To train a poselet, one uses the following steps:
- Randomly select an image file from the training data set and randomly select a patch within that file. This will be a seed patch.
- Treat the keypoint annotations within the seed patch as a purely geometrical constellation of (x,y) pairs. For every other image in the training set, compute the Procrustes distance between the seed-patch keypoints and the same keypoints as they appear in the training image (with a slight penalty term for visibility differences). This gives a list of distances between the seed patch and every other training image.
- Keep the top 250 closest image patches from the training data. These, along with the seed patch, will be considered positive training samples. Use the HoG extractor code to compute feature vectors for all of these patches and add them as rows in a data matrix with corresponding entries of 1 in the array of labels.
- Randomly select patches and extract HoG features from the training data to use as negative examples. Repeat until you have 500 such examples and append them to the data matrix (and set the correspond entries of the label array to 0).
- Train a support vector machine classifier using scikits.learn with these data and label arrays. This classifier object is a poselet.
One of the main goals of this project was to create Python code that could be used to produce Poselet classifiers. I am proud to report that I achieved this goal, and with the help of my GPU HoG implementations, the training time per-poselet is a reasonable 5-10 minutes on my personal desktop computer (2.9GHz AMD processor and 12GB RAM; nVidia GeForce 9500 GT with compute capability 1.1). Because the programming took a long time, I have not yet extensively tested the Poselet classifiers, but I have done some visualization examples with more detailed explanation below.
The top row is an example poselet seed patch. The bottom row is the top 5 closest patches from the training set, ranked by Procrustes / visibility distance.

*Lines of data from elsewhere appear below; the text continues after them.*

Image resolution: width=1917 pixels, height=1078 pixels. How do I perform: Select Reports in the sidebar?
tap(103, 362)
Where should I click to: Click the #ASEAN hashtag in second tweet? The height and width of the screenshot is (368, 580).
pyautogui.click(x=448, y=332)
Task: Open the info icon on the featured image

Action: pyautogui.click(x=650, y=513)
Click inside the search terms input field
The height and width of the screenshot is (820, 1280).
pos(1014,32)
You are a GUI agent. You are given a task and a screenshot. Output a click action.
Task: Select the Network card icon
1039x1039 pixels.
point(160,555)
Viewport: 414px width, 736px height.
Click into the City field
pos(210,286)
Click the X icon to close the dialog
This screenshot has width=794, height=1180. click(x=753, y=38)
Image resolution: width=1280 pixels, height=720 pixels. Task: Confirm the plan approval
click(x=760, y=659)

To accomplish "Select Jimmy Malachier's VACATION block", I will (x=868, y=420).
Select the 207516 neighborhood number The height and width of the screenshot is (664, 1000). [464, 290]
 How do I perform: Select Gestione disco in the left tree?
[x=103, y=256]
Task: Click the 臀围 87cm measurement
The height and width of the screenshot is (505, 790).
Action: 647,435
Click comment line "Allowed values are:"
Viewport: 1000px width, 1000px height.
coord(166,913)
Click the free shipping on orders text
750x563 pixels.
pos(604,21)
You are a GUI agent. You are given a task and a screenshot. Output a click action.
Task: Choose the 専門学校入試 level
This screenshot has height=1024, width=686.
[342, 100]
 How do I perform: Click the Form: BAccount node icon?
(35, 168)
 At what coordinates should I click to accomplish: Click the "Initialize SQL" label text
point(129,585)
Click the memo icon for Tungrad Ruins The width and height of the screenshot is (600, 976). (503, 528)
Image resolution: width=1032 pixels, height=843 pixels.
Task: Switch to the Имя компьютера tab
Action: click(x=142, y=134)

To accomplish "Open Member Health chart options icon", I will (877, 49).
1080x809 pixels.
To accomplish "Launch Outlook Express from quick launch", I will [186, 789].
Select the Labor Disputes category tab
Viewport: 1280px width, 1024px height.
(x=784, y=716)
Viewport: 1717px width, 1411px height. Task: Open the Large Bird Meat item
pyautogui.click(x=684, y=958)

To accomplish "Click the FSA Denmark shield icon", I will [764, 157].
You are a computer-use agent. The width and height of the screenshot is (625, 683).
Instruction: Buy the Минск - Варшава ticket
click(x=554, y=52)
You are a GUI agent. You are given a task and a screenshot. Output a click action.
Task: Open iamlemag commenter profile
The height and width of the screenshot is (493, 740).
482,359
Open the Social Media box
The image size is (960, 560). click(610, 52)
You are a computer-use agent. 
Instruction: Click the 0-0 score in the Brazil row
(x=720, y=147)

Below I show a similar test case as the single-fiducial plot near the top of the page. I am using the poselet classifier that was trained to find patches similar to those shown above.
The left plot is binary classification. It shows a streak through the image on which there are many false positives, but in general the detector fires in places near to the facial region. The far right plot is the probability of classification for this poselet. Notice that it is highest in a region centrally close to the actual face. Overall this is a successful detector output; when combined with conditional information from other poselets, this could be used to predict where the facial keypoints should be located with high accuracy.
In summary, my main contribution was to create Python programs that replicate the results of  and allow me to construct poselets as in  in a reasonable amount of time on my local desktop machine. Both types of classifiers appear to be working crudely and giving intuitively expected results. Each has a high false alarm rate, but this is expected to be reduced with further effort in cross-validation and bootstrapping. By utilizing GPU kernels for the feature extraction code, the process to form the data into a matrix that is presentable to scikits.learn was accelerated tremendously making the performance improving tasks of cross-validation and bootstrapping much easier to perform in future work.